## YOUR TASK
Reproduce exactly the lines below, from the first through the one containing "Sudamericana (503, 1968)", and nothing more.

## PROVIDED ENTRIES
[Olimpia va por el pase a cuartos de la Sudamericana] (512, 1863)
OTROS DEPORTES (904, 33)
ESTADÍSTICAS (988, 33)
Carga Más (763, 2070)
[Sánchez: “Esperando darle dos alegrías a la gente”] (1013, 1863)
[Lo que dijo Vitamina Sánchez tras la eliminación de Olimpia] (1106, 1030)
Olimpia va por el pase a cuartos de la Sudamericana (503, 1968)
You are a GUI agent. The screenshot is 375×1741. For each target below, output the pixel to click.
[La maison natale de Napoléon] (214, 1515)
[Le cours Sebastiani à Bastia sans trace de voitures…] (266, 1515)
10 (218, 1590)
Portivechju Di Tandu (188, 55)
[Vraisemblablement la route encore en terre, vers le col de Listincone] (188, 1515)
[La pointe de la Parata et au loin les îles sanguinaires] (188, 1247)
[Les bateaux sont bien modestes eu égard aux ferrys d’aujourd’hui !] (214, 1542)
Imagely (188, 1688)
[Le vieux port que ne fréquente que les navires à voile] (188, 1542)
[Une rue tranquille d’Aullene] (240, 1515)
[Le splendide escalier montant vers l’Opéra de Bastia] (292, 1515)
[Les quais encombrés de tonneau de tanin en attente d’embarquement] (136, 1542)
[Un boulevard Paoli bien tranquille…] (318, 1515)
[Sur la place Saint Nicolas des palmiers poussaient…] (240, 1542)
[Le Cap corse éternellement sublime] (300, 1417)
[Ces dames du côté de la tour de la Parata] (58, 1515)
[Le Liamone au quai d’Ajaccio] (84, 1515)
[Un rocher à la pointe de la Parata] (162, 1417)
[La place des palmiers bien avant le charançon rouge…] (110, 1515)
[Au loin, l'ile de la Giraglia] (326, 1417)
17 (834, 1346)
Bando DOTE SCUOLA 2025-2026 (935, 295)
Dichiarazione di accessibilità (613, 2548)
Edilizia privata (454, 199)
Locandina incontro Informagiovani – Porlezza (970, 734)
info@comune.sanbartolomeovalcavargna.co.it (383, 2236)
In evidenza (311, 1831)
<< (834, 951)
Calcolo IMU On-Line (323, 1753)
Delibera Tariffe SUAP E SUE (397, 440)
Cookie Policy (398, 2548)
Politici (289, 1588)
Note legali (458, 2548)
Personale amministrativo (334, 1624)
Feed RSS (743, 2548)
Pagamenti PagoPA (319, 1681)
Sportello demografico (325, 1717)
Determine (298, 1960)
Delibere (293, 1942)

## WRITTEN REPLY
[Olimpia va por el pase a cuartos de la Sudamericana] (512, 1863)
OTROS DEPORTES (904, 33)
ESTADÍSTICAS (988, 33)
Carga Más (763, 2070)
[Sánchez: “Esperando darle dos alegrías a la gente”] (1013, 1863)
[Lo que dijo Vitamina Sánchez tras la eliminación de Olimpia] (1106, 1030)
Olimpia va por el pase a cuartos de la Sudamericana (503, 1968)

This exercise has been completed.